The Green Grid recommends the Power Usage Effectiveness (PUE) metric for data centres in order to benchmark and compare energy consumption between data centres and to baseline consumption against which improvements in energy efficiency may be measured.
PUE is defined as:
Total Facility Power
IT Equipment Power
Most data centres operate at PUE = 2 to 3 and some at PUE > 3. PUE = 3 means that for every watt consumed by the computers, 2 watts are being consumed by data centre (or computer room) air-conditioning (CRAC), lighting and power delivery equipment.

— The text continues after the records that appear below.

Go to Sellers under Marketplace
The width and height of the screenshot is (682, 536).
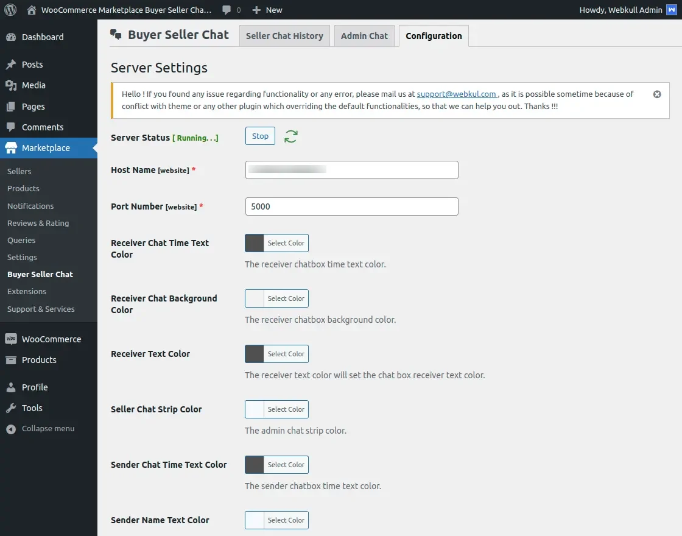click(x=19, y=171)
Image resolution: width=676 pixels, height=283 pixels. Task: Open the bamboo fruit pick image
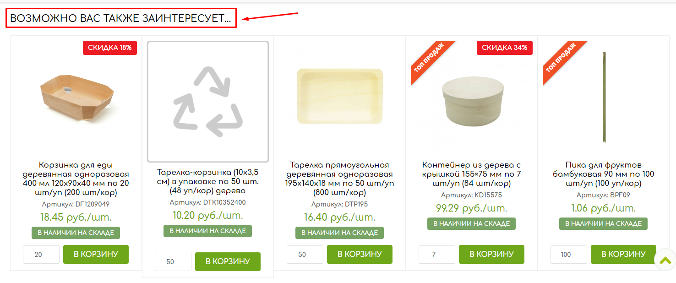604,98
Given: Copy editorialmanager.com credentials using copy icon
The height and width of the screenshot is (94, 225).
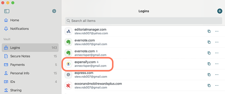Looking at the screenshot, I should coord(209,31).
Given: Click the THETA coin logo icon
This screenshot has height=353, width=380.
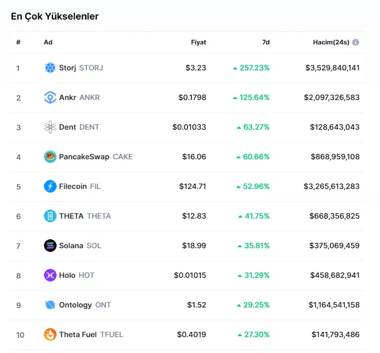Looking at the screenshot, I should tap(50, 216).
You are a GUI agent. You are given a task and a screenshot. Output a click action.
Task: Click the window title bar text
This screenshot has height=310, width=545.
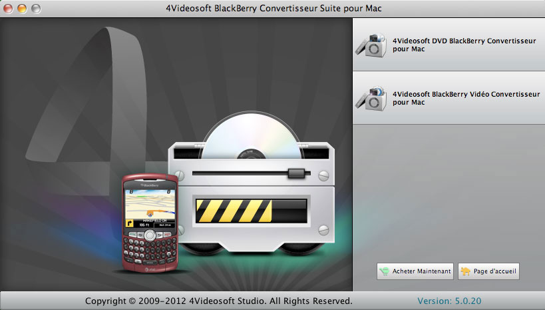pos(273,8)
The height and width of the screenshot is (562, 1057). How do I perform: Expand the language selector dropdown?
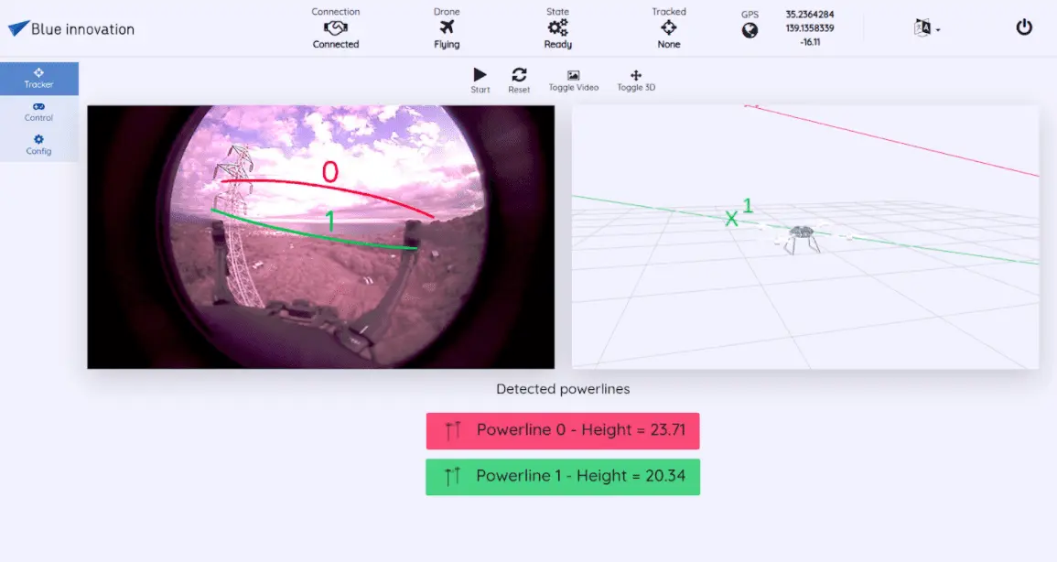(926, 28)
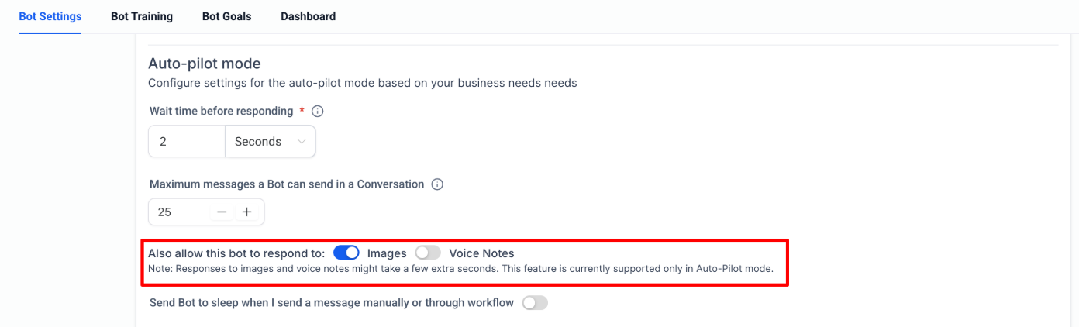Enable the Voice Notes toggle
The width and height of the screenshot is (1079, 327).
pos(428,253)
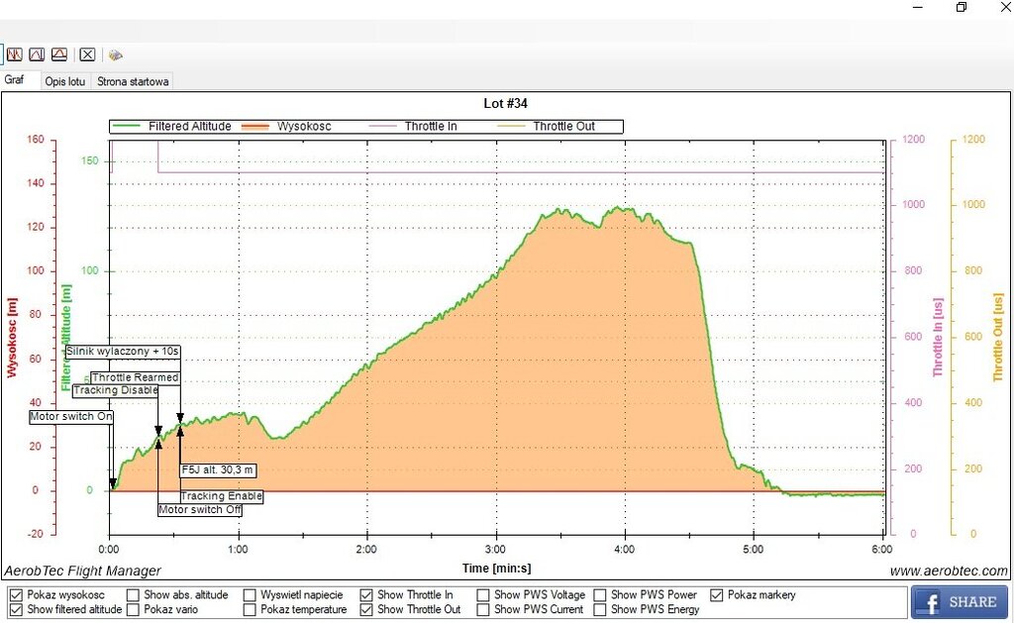This screenshot has height=623, width=1014.
Task: Enable Show PWS Voltage checkbox
Action: click(483, 595)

The goal is thus to get PUE to approach 1. Google, operator of the world’s largest data centres, reports that current state-of-the-art data centres can attain a PUE of 1.2.
We are about to make an attempt to measure PUE for the Stellenbosch University data centre, with help from Dolf Krige and the Measurement & Verification (M&V) Group under Johan Vermeulen at the department of Electronic and Electrical Engineering. As maximum temperatures and IT loads occur in February during the student registration period and start-of-the-academic-year, we need to have the meters installed by then.
The idea is to also create an energy management dashboard for the IT division, which can also serve as a prototype for the campus. Energy efficiency and electricity conservation is critical in this country and if you can’t measure and understand your consumption, then you can’t manage it. The IT division could contribute towards the campus electricity-savings campaign in this manner.
The meters in question are the Web Enabled Energy Meters from Energy Tracking, of which we have purchased three. We may well only be able to approximate a true PUE value, because it may not be possible to place the meters at the necessary points to always distinguish between IT Equipment and non-IT Equipment power and we may not have enough meters either (one meter is measuring the power consumed by the IT office building, leaving two for the PUE measurement). We should be able to supplement permanent readings with judiciously placed, but temporary, loggers from the M&V Group, however.
At worst the measured PUE will be slightly lower than the true value, but it will give us an indication of the potential for improvement and enable us to benchmark.
We realise too that measuring PUE may not be so straightforward for other reasons than only those mentioned above. For instance PUE will change seasonally: during the Cape’s hot summer, which coincides with the start of the academic year, PUE will worsen. Our PUE measurements will be correlated with weather readings from the M&V Group’s weather station close by. It is perhaps here that we could make the best energy-efficiency impacts.
Furthermore, energy losses in system components (e.g. power distribution units (PDUs), UPSs, CRACs) vary with workload. And the data centre system must be viewed holistically as a complex web of interconnected subsystems, an ecosystem if you will. An improvement in one subsystem may lead to an unforseen loss in another elsewhere.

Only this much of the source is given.